Сложность и причудливость поэтических образов-аналогий в стихах Цветаевой, весь ее сновиденный духовный мир критик резко отграничивает от реальных жизненных событий Марины Ивановны. Оттого так часто и упоминается в книге об ее «игре», «театре», «позе», воображаемых ситуациях, фигурирующих в ее стихах. Так критику легче: можно позволить себе ни во что не вникать в не «проникаться», а все списать на то, что у Марины Цветаевой в жизни было одно, а в поэзии совсем другое, сплошная выдумка.
Вот тогда-то вместо органичной, как воздух, предельно искренней и откровенной в своем поэтическом самораскрытии (хоть и прикрывающейся при этом) Цветаевой под пером А. Саакянц возникает абсолютно психологически недостоверный образ манерный, изломанный и никому (в том числе автору) не понятный.
Не умея проникнуться психологией поэта, А. Саакянц, тем не менее, берется за разбор практически всех стихов Марины Цветаевой.
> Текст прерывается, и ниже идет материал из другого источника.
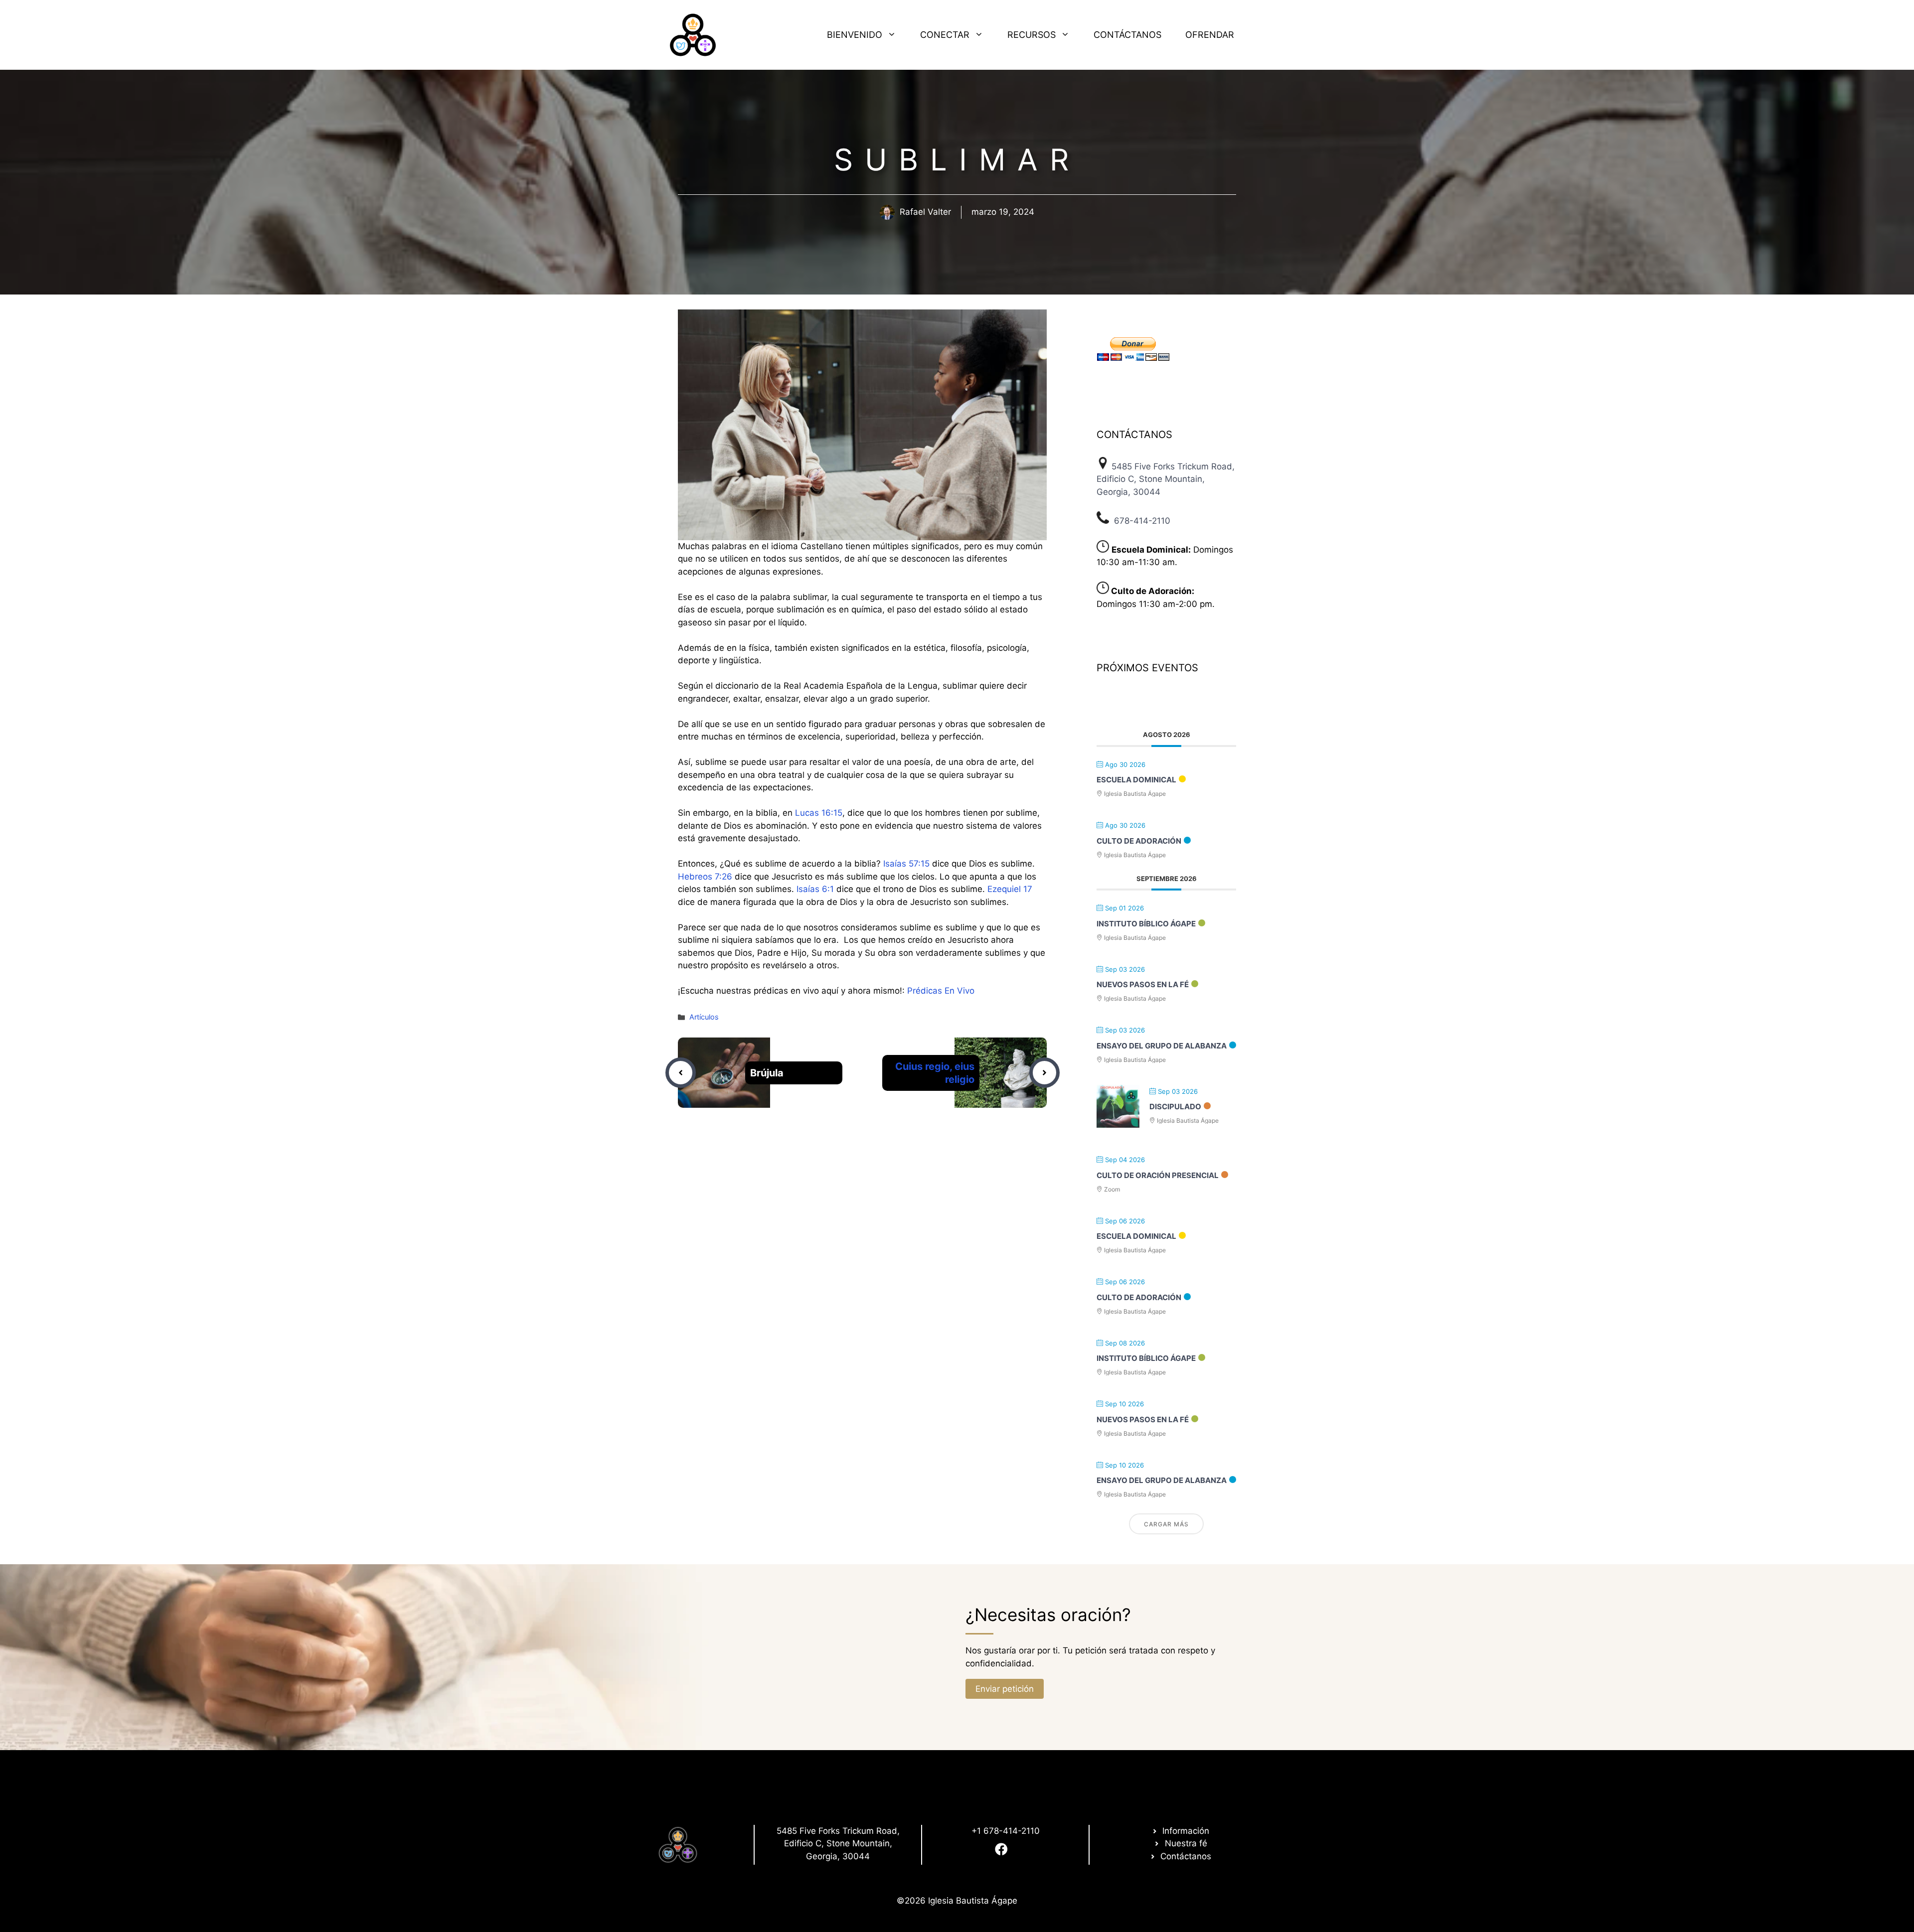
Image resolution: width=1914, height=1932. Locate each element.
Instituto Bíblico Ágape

Отсюда поверхностность и нередко полная несостоятельность этого анализа. Так, на странице 112 мы встречаемся с трактовкой критиком Цветаевой по ее стихотворению «Я тебя отвоюю у всех земель, у всех небес» как заурядной женщины-собственницы. Похоже, что А. Саакянц нимало не смутило то, что Марина Цветаева не раз во всеуслышание заявляла, что признает только две собственности: детей и свои тетради. А сколько разговоров о «великой низости любви», о Марине-Еве (стр. 228) вопреки тому, что Цветаева всегда отождествляла себя с Психеей и отвергала земную Еву как полностью чуждую и не соответствующую ей своей бездуховностью; та Цветаева, про которую один друг ее в эмиграции скажет: «Одна голая душа это даже страшно!»
А. Саакяиц не пытается поднять читателя до высот Цветаевой, а, напротив, старается объяснить ее, адаптируя к среднему уровню. Постоянное удивление вкусам и пристрастиям Марины Цветаевой, непонимание их просто убивает.
Зато приятным контрастом конец книги радует извлечениями из массы отзывов о Цветаевой писателей и поэтов, наших современников. И хочется присоединиться к возвышенным словам О. Вациетсва: «Цветаева звезда первой величины. Кощунство кощунств относиться к звезде как к источнику света, энергии или источнику полезных ископаемых. Звезды это всколыхающая духовный мир человека тревога, импульс и очищение раздумий о бесконечности, которая нам непостижима...»
Да, неповторимая, яркая и сильная личность Марины Цветаевой вот что само по себе важно в ее творениях и что не сумела донести до читателя А. Саакянц».
Заканчивая разговор о книге, я все-таки радуюсь, что на многих страницах моей рукой написано «хорошо» их больше десяти, таких пометок (стр. 248251, 252, 254, 258, 310, 312, 323). Это те места, где автор на миг сливается со своей героиней, на миг проникает в нее...
(источник журнал «Звезда», №8, 1987 г.)